O Valor Justo indenizatório e o equilíbrio econômico-financeiro das concessões

13 de dezembro de 2022

O estabelecimento de uma regulação contratual bem desenhada pressupõe o equacionamento de pelo menos quatro objetivos de difícil conciliação: (i) a definição de um nível e estrutura tarifária equilibrados, que remunerem adequadamente os investidores e, ao mesmo tempo, garantam modicidade, acessibilidade e eficiência econômica; (ii) a estruturação de uma matriz de riscos clara, objetiva e abrangente, com os riscos devidamente alocados às partes com maior capacidade para gerenciá-los; (iii) a instalação de uma arquitetura fomentadora de incentivos para que os serviços sejam prestados na qualidade pretendida, com cumprimento pelos concessionários de obrigações de investimentos e/ou de desempenho, as quais estão atreladas ao aporte de recursos (próprios ou de terceiros) e ao manejo de questões técnicas e operacionais do serviço delegado;  e (iv) a revelação tempestiva e transparente de informações reais a propósito do valor e por conseguinte da viabilidade econômico-financeira da exploração, levando em conta o ambiente costumeiro de incerteza e elevada assimetria de informações entre os agentes[1].

Tais fatores forjam o que se convencionou denominar “equilíbrio econômico-financeiro”. É dizer, tal equilíbrio pressupõe que a remuneração percebida, pelo concessionário, será serviente a financiar a operação e manutenção do ativo, suportando as parcelas de risco e responsabilidade que lhe cabem, por intermédio de sua amortização até o termo do contrato. Não é por outra razão que se devem distinguir as formas e as metodologias indenizatórias, que serão aplicadas, caso se trate da extinção normal (por decurso de prazo), ou de umas das hipóteses de extinção anômala dos contratos de concessão (encampação, caducidade, rescisão, anulação e falência).

Mas, note-se: não existem dois equilíbrios econômico-financeiros: aquele que deveria ser preservado, durante a vigência do contrato de concessão; e, aqueloutro, que seria instalado, a partir de sua extinção prematura. A coerência e harmonização dos regimes indenizatórios com o equilíbrio econômico-financeiro da concessão sugere a produção de importantes eficiências contratuais. Esta coerência é frequentemente rompida quando utilizadas metodologias baseadas puramente em informações históricas, sem contrapartida em estimativas do valor equilibrado da concessão.

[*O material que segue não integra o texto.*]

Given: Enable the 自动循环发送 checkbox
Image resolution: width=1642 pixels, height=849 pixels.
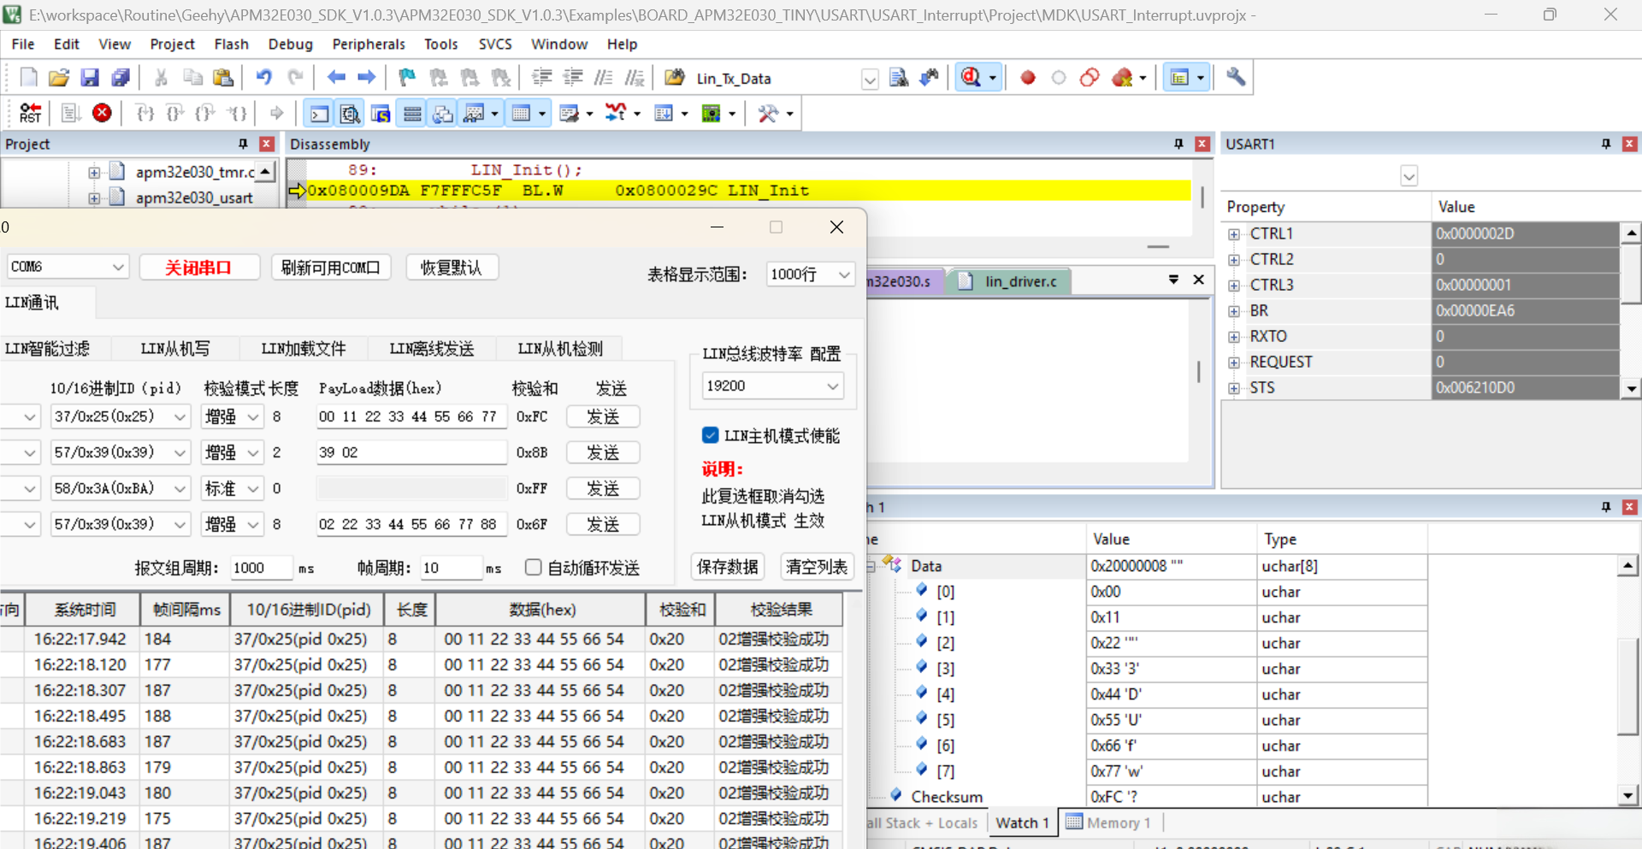Looking at the screenshot, I should 534,567.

Em termos práticos, nos setores de infraestrutura, usualmente, se adota a metodologia do Custo Histórico Contábil – CHC (a exemplo do que se passa, nos setores de concessão de rodovias e de concessões aeroportuárias, nos termos da Resolução ANTT n°5.860/2019 e Resolução ANAC n°533/2019)[2]. Esta metodologia é frequentemente defendida como a mais simples e objetiva, mas possui ao menos dois problemas graves. Primeiro, a apuração histórico contábil dos custos é uma ferramenta gerencial primordialmente utilizada para fins de registro, com objetivos bastante distintos dos necessários para uma estimativa razoável do valor equilibrado da concessão. Em segundo lugar, a assimetria de informações entre o Poder Concedente e os concessionários pode produzir um elevado risco moral (Moral Rarzard)[3], comprometendo a compatibilidade entre os valores registrados com a aquisição e manutenção de tais bens e os valores atualizados de mercado. Mais do que isso, a indenização por custo contábil histórico “puro” pode criar uma opção real de saída valiosa para o concessionário, criando incentivos indesejáveis ao término prematuro dos contratos[4].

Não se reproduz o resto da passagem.